NeoPixel Überguide: Arduino Library Installation

Plug in your circuit and load up the sketch below:

GEMMA M0 boards can run CircuitPython — a different approach to programming compared to Arduino sketches. In fact, CircuitPython comes factory pre-loaded on GEMMA M0. If you’ve overwritten it with an Arduino sketch, or just want to learn the basics of setting up and using CircuitPython, this is explained in the Adafruit GEMMA M0 guide.

These directions are specific to the “M0” GEMMA board. The original GEMMA with an 8-bit AVR microcontroller doesn’t run CircuitPython…for those boards, use the Arduino sketch on the “Arduino code” page of this guide.

Below is CircuitPython code that works similarly (though not exactly the same) as the Arduino sketch shown on a prior page. To use this, plug the GEMMA M0 into USB…it should show up on your computer as a small flash drive…then edit the file “” with your text editor of choice. Select and copy the code below and paste it into that file, entirely replacing its contents (don’t mix it in with lingering bits of old code).

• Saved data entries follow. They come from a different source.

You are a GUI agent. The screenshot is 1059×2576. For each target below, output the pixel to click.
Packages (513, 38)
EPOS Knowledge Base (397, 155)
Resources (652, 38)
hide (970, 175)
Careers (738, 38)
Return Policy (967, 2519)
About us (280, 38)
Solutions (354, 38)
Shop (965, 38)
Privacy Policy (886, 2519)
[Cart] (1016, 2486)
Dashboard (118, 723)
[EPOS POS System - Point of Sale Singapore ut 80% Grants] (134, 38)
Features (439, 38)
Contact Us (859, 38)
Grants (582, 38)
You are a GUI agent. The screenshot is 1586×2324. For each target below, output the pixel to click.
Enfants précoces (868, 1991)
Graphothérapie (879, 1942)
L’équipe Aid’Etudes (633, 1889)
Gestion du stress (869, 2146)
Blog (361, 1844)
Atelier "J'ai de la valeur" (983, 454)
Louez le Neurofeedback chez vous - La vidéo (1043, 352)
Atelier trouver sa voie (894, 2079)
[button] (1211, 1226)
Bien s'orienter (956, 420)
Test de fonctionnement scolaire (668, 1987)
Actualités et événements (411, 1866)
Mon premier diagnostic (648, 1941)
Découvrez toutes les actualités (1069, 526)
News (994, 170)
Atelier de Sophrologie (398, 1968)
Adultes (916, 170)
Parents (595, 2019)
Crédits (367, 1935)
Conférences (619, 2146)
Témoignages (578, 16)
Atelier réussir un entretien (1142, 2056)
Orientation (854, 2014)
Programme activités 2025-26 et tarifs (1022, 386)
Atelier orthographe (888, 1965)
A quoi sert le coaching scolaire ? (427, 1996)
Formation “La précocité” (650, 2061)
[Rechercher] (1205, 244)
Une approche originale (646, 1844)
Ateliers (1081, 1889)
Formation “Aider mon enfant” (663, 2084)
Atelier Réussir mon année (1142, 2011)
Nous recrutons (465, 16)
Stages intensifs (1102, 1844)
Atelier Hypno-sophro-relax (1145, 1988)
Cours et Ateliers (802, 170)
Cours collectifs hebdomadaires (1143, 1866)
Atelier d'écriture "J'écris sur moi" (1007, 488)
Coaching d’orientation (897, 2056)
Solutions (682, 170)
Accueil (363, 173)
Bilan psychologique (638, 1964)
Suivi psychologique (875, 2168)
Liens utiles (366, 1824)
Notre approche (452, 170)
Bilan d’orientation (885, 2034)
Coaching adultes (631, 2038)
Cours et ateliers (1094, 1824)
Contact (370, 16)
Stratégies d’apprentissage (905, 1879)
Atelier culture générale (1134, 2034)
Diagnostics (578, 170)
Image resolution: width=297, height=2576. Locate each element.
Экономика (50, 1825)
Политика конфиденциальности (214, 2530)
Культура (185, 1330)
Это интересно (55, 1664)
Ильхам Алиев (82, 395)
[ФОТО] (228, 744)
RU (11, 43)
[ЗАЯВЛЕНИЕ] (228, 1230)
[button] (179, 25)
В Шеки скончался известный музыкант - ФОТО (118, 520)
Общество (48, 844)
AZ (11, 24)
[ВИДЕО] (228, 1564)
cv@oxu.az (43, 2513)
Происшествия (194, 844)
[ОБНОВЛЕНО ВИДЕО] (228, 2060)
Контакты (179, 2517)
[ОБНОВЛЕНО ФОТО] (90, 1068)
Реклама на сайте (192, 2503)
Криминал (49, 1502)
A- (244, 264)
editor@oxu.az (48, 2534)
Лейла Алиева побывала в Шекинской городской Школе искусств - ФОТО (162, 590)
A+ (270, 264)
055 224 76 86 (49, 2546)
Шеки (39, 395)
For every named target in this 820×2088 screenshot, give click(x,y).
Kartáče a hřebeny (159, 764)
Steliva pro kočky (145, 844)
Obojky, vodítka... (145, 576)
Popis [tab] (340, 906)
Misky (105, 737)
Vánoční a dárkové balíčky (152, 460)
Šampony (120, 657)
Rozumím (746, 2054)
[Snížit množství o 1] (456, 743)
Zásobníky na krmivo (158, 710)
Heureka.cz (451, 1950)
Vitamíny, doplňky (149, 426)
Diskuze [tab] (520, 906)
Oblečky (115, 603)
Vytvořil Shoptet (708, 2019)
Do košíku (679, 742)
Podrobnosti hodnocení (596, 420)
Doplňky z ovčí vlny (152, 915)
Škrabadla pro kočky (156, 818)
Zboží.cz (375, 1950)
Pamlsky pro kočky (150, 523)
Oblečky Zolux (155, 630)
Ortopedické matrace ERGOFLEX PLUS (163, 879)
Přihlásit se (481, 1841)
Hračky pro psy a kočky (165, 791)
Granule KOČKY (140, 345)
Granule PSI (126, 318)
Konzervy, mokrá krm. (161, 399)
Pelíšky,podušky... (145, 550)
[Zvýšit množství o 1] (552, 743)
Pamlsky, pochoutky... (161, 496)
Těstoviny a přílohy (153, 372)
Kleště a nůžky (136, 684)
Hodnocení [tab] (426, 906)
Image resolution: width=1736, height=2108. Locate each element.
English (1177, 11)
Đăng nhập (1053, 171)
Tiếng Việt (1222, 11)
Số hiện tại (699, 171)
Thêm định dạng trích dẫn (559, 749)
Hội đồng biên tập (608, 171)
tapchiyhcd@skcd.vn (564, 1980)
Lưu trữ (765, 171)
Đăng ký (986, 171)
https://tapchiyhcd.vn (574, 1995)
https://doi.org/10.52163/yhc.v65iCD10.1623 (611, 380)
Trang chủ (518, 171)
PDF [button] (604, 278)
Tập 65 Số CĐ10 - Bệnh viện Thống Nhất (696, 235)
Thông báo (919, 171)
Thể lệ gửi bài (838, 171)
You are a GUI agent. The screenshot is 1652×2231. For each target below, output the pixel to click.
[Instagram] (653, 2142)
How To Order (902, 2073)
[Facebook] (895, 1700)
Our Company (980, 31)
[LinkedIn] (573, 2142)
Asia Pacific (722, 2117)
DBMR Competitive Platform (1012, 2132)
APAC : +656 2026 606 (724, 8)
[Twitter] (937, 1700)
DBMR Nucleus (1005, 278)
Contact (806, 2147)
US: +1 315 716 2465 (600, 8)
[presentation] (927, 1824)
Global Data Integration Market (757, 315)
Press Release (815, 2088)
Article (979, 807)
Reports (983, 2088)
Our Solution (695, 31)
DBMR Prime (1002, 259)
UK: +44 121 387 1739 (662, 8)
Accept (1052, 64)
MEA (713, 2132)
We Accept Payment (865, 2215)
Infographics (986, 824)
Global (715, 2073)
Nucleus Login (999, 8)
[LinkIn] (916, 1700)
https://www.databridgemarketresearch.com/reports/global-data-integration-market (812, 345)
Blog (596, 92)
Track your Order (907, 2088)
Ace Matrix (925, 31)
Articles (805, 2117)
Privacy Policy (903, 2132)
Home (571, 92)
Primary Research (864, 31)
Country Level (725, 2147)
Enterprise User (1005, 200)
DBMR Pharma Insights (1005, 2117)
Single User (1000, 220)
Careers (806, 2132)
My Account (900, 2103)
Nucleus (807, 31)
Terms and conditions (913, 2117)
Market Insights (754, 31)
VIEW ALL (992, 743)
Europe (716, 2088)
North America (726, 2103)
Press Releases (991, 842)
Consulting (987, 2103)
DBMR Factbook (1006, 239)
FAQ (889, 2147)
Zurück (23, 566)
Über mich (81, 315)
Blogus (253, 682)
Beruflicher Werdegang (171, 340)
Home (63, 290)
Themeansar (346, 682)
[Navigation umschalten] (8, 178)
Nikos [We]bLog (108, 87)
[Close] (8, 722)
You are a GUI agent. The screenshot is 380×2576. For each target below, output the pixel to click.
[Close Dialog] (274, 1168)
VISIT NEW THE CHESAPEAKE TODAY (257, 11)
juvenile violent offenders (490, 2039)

When you save the file, the code should start running almost immediately (if not, see notes at the bottom of this page).

If GEMMA M0 doesn’t show up as a drive, follow the GEMMA M0 guide link above to prepare the board for CircuitPython.

# SPDX-FileCopyrightText: 2018 Mikey Sklar for Adafruit Industries
# SPDX-License-Identifier: MIT

import analogio
import board
from rainbowio import colorwheel
import neopixel

# Initialize input/output pins
sensor_pin = board.A1  # input pin for the potentiometer
sensor = analogio.AnalogIn(sensor_pin)

pix_pin = board.D1  # pin where NeoPixels are connected
num_pix = 8  # number of neopixels
strip = neopixel.NeoPixel(pix_pin, num_pix, brightness=.15, auto_write=False)

color_value = 0
sensor_value = 0

def remap_range(value, left_min, left_max, right_min, right_max):
    # this remaps a value from original (left) range to new (right) range
    # Figure out how 'wide' each range is
    left_span = left_max - left_min
    right_span = right_max - right_min

    # Convert the left range into a 0-1 range (int)
    valueScaled = int(value - left_min) / int(left_span)

    # Convert the 0-1 range into a value in the right range.
    return int(right_min + (valueScaled * right_span))

# Loop forever...
while True:

    # remap the potentiometer analog sensor values from 0-65535 to RGB 0-255
    color_value = remap_range(sensor.value, 0, 65535, 0, 255)

    for i in range(len(strip)):
        strip[i] = colorwheel(color_value)

Create a small hole in the upper inside edge of the hoodie's front pocket, and thread through the JST battery wire. Store the AAA pack in the pocket, and run the JST extension up through the front facing to plug into GEMMA's JST port.

Turn twilight into your own colored light show! You can use this basic project as a jumping-off point for your own e-textile slidey wearables; what will you make?

Do not wear this circuit in the rain! Power down and keep the battery pack dry in case of inclement weather. To wash, remove battery pack and hand/machine wash, line dry.